…reads the latest comment on my last entry. It’s true, I’ve gone silent for a few months. Work on pbstream has languished. The answer to “what happened?” is a combination of a personal life that got crazy and a brick wall I hit in the design of pbstream. But I think I have resolved the latter of those at least and work is progressing again.
So what is the brick wall I hit with pbstream? I had conflicting goals that I couldn’t figure out how to reconcile. One goal was to include as little policy related to memory management as humanly possible. In other words, if you’re using pbstream to store fully-parsed protobufs in memory — I’ll use the SAX vs. DOM analogy again, where this is the DOM case — then I want pbstream to not define any semantics for how the memory for that tree is managed. Is it reference-counted, garbage-collected, or is it just allocated/deallocated in one big chunk? Every runtime already has its own answer to this question. I don’t want to include a memory management strategy, which adds to the code size and complexity, just to have it be an annoying thing that you have to integrate into whatever runtime you’re already using.
Or, as I said in a previous entry: Oh fantastic! Because definitely the one thing that my application doesn’t already have is a memory manager.
On the other hand, I realized that I really do want the ability to pass an in-memory protobuf representation between language implementations. For example, if there’s a C library that conjures up some complex protobuf, I want to be able to pass that parsed in-memory protobuf to Python without serializing/deserializing. I want different runtimes to be able to look at this memory and make sense of it.
So far so good. This alone doesn’t require memory management. But I also wanted two things that do pose a memory-management problem:
- I wanted to pass protobufs between language implementations without copying.
- I wanted one language implementation to be able to modify the protobuf that had been created by a different language implementation.
The first is a problem because if you take a protobuf you created in C and pass it to Python, once that Python returns C has no idea whether Python has taken references to any of the protobuf’s data. If C frees the protobuf, Python could try to later read from the freed memory. If C doesn’t free the protobuf, the memory will leak. The fundamental problem is that C and Python have no way of cooperating to be sure the memory is freed only when the last reference that either of them holds is dropped.
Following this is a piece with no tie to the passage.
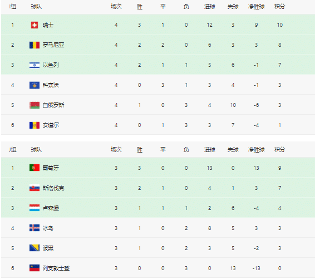Click the Kosovo flag icon

[x=35, y=85]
The second is a problem for a similar reason. Suppose you take a protobuf you created in C and pass it to Python, and Python wants to mutate that protobuf. Suppose the protobuf has a submessage, which is implemented as a reference to that other message. If in python you say:
message.submessage = other_submessage
…Python now has to decide what to do with the submessage that message already had. Should it free it or not? If you free it and C had a reference to it, C references freed memory. If you don’t free it and C doesn’t have a reference to it, it leaks.
I fretted over the question of what to do about this for weeks. I didn’t want to give up the ability to pass protobufs between languages without serializing/deserializing. But I was loath to include the slightest amount of memory management code because of the implied complexity, run-time overhead, and code size effects. So everything ground to a halt while I tried to reconcile these conflicting desires in my head.
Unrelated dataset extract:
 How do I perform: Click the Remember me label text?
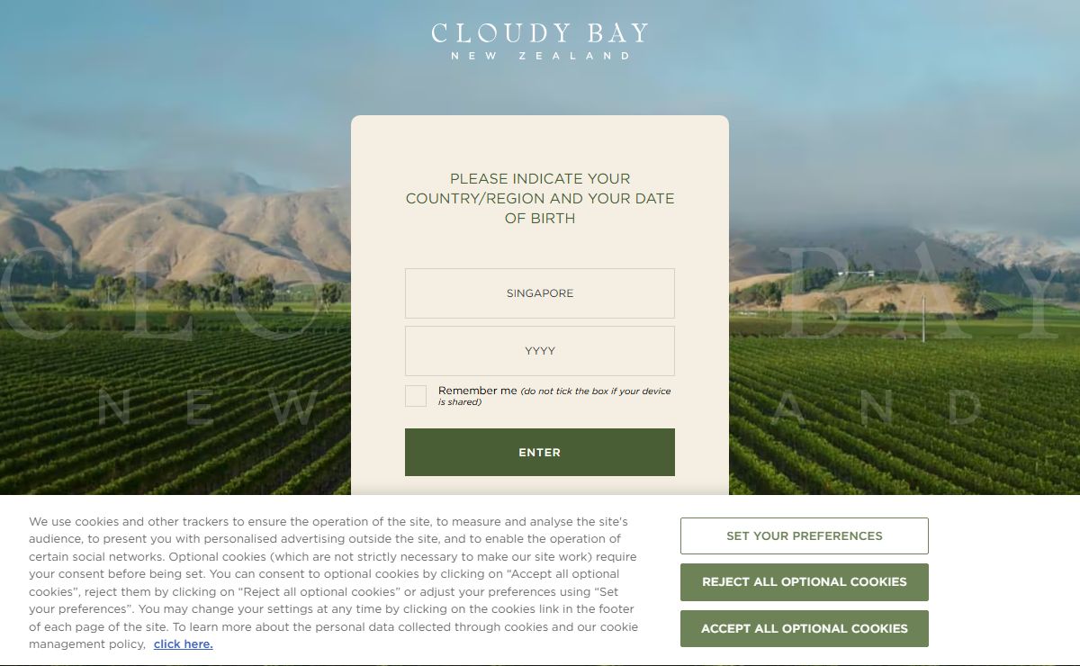tap(477, 391)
At one point I convinced myself that the only way out was reference-counting. The in-memory protobufs themselves would contain one extra integer for the reference count, and the code would contain just these little extra reference count increments/decrements and checks. Then C and Python would both maintain reference counts to these shared data structures. For Python it would be a sort of two-stage reference counting, since the individual Python objects would be reference-counted, and when their reference count dropped to zero they would decrement the reference count of the shared protobuf structure one.
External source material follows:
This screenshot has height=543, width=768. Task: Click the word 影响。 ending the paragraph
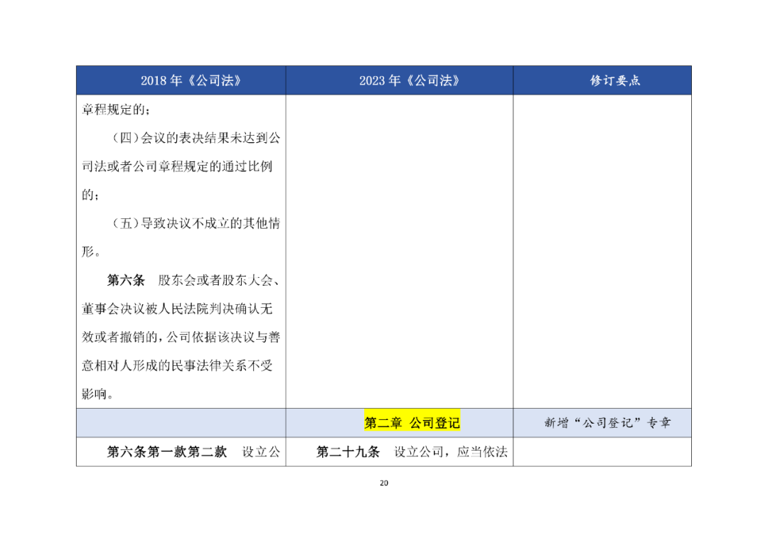[97, 394]
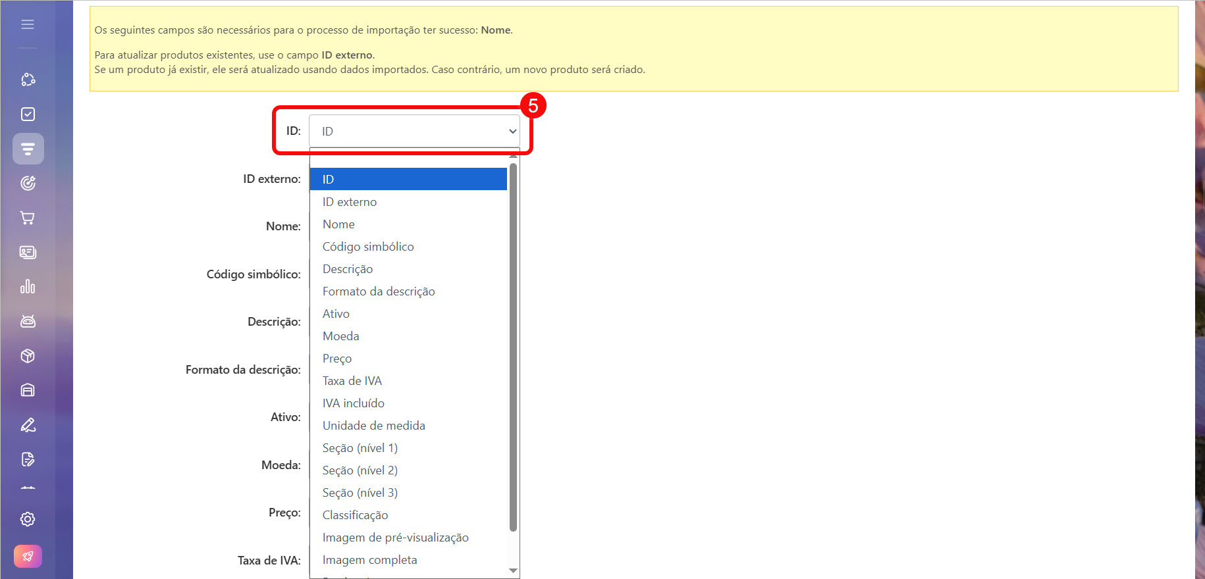Click the robot automation icon in sidebar

coord(28,321)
Eww, Eww, EWW!! Now maybe you can understand a bit better why I haven’t gotten anything done for a while. There’s no way I could be very happy implementing this scheme.
So quite recently I found a way to relax the sharing requirements just enough that I can get away with not implementing any memory management. My new strategy is:
- language A can reference language B’s protobufs, but only for as long as B guarantees that all the references will continue to be valid. In most cases this just means that when B calls A and passes a protobuf, A can only reference B’s protobufs before it returns control back to B.
- In general, languages cannot mutate each other’s protobufs unless they have some special arrangement with regards to memory management. I thought I really needed this capability in Gazelle, but I’m no longer convinced I do.
So with that resolved, work is resuming, and I hope to have some results soon. I always hate making promises though, because I’m unwilling to press on when I don’t have a satisfactory answer to a question (as the last month demonstrates), and this can delay my progress long beyond my original intentions.